Estados Unidos requiere armar sus bloques en este escenario de conflagración, tal como pretendió hacerlo en los noventa con el bloque comercial ALCA, para no quedar rezagado frente a la Unión Europea y el bloque asiático. Hay que recordar que el ALCA fue derrotado ante la firme oposición de siete países latinoamericanos que rehusaron ser patio trasero de los Estados Unidos. En estos momentos quiere mantener su hegemonía a través de la política guerrerista de Trump, las amenazas, toma de territorios y recursos, incremento de la presencia de tropas norteamericanas, la injerencia directa en elecciones y gobiernos.

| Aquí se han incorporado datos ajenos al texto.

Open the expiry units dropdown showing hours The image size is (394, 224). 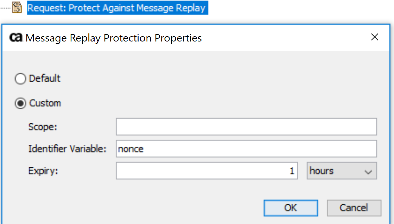pyautogui.click(x=341, y=171)
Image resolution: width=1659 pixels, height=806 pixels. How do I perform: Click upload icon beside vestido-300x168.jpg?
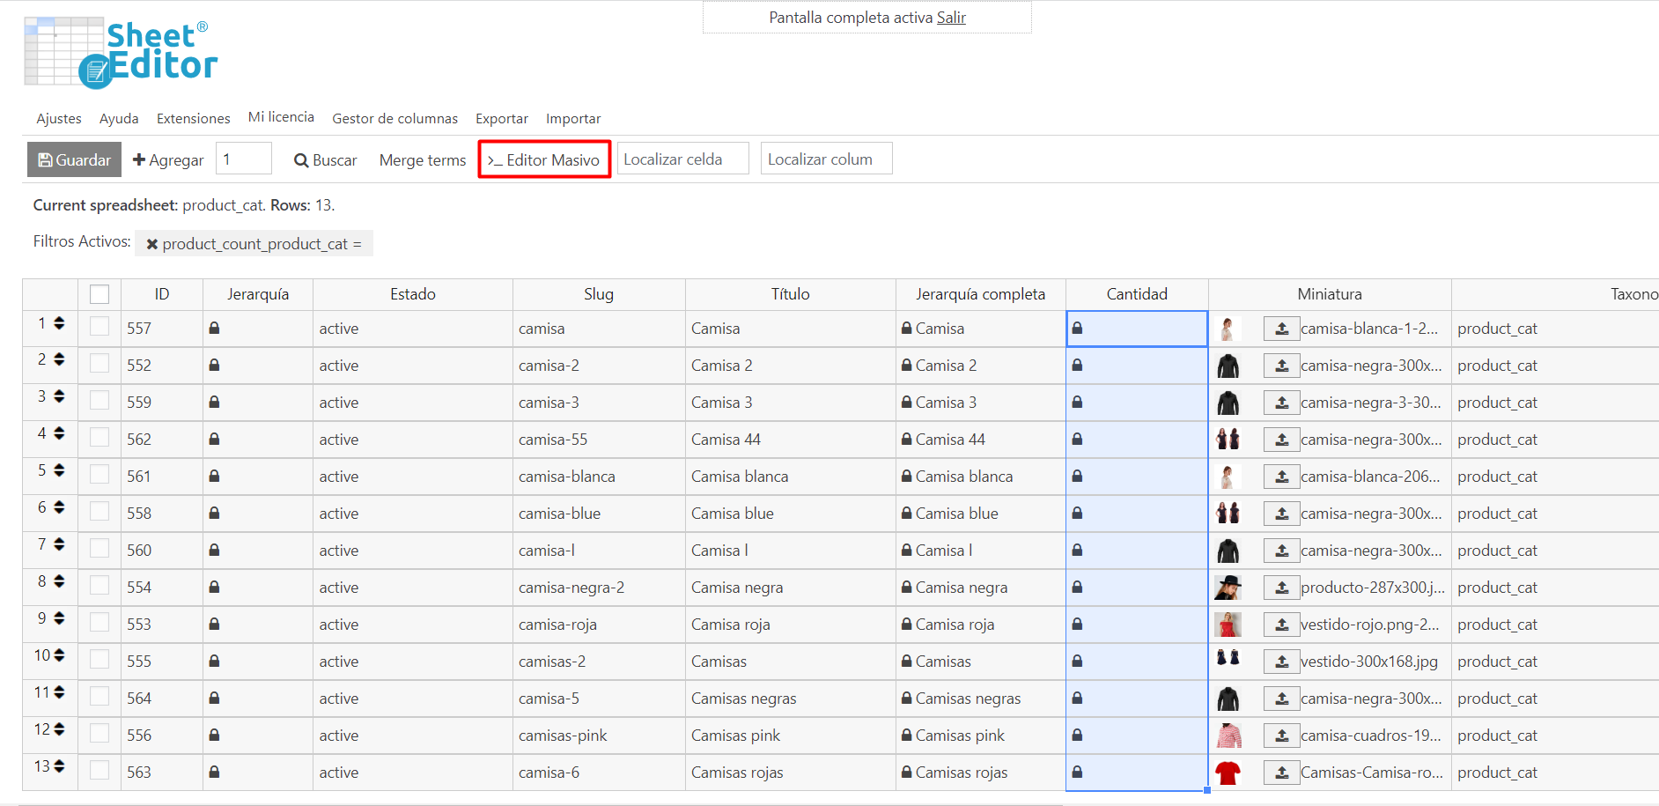1281,662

Con la Cumbre Escudo de las Américas, Trump quiso demostrar el control que tiene en la región, tratando a nuestros países como protectorados estadounidenses. Es más, su secretario de Guerra, Pete Hegseth, presentó en una conferencia anticartel “La Gran América del Norte”, representado en un mapa que extiende el espacio geográfico bajo control de los Estados Unidos, donde aparece Panamá.

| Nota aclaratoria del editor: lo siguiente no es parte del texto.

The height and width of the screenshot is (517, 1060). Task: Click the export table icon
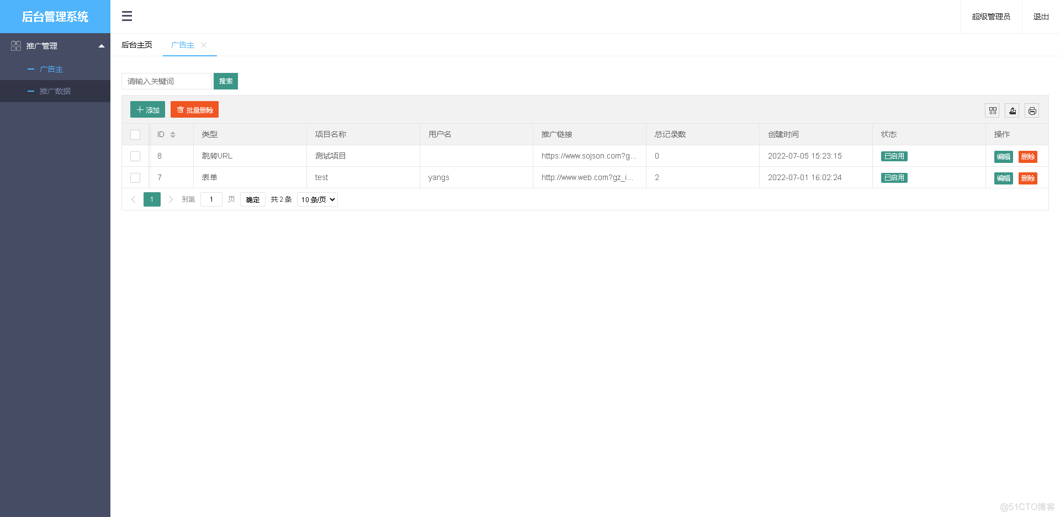[x=1012, y=110]
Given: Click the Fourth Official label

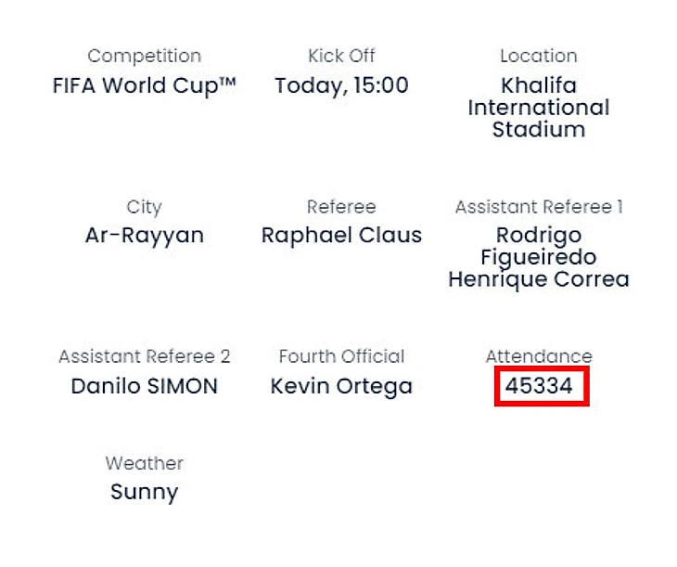Looking at the screenshot, I should [x=341, y=356].
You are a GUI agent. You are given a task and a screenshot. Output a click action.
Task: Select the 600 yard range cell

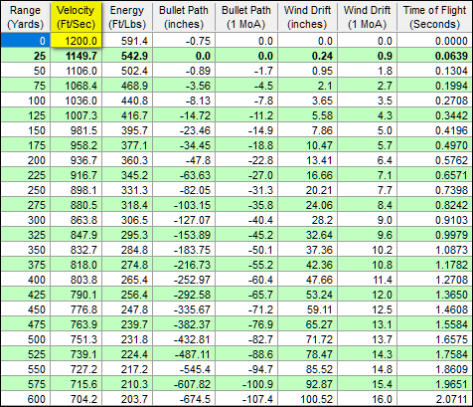click(x=25, y=399)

La Cumbre resultó un reprochable espectáculo de prepotencia de Trump y de sumisión vergonzosa de mandatarios de 12 países de la región, quienes competían para ver quién era más sumiso. Inaceptable el irrespeto de Trump hacia nuestra Patria, al decir que “Panamá compró el Canal por un dólar”, arrastrando la risa de los presentes y el silencio de quien una vez más permite que se mancille la dignidad nacional y la memoria de quienes dieron su vida para alcanzar que el Canal pasará a sus legítimos dueños y por la salida de las tropas norteamericanas de nuestro país, los mártires de enero de 1964. Que quede claro, Panamá no compró el Canal, lo recuperamos gracias a la lucha histórica del pueblo por su soberanía y la sangre derramada por nuestros mártires. Tal como denunció Frenadeso: “Esta afirmación no solo falsifica la historia, sino que constituye una ofensa directa a la dignidad del pueblo panameño... /...Por ello, resulta inaceptable que desde el poder político estadounidense se pretenda trivializar una causa histórica que costó sangre, lucha y sacrificios al pueblo panameño”.

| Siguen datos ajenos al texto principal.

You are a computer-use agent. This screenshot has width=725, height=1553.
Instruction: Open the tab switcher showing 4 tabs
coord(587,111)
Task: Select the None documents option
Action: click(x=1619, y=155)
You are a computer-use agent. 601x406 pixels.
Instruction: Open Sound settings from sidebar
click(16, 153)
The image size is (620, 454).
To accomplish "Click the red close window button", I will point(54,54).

Firmaron o no firmaron. En la página web del Ministerio de la Presidencia se informó que “Panamá firmó el acuerdo ‘Escudo de las Américas’ con Estados Unidos. Ahora la Cancillería panameña, a través de un comunicado, afirma que ‘no firmó documento alguno’ en la reunión ‘Escudo de las Américas’. Al Gobierno de Mulino no se le puede creer, mienten descaradamente. Es comprobado que el ministro de Seguridad, Frank Ábrego, el 5 de marzo del 2026, firmó una declaración en donde Panamá asume otros compromisos ante las exigencias de Trump. Además, Mulino debe explicar cómo nuestro país formaría parte de una alianza de ejércitos de América Latina contra los cárteles, si Panamá no tiene ejército por precepto constitucional.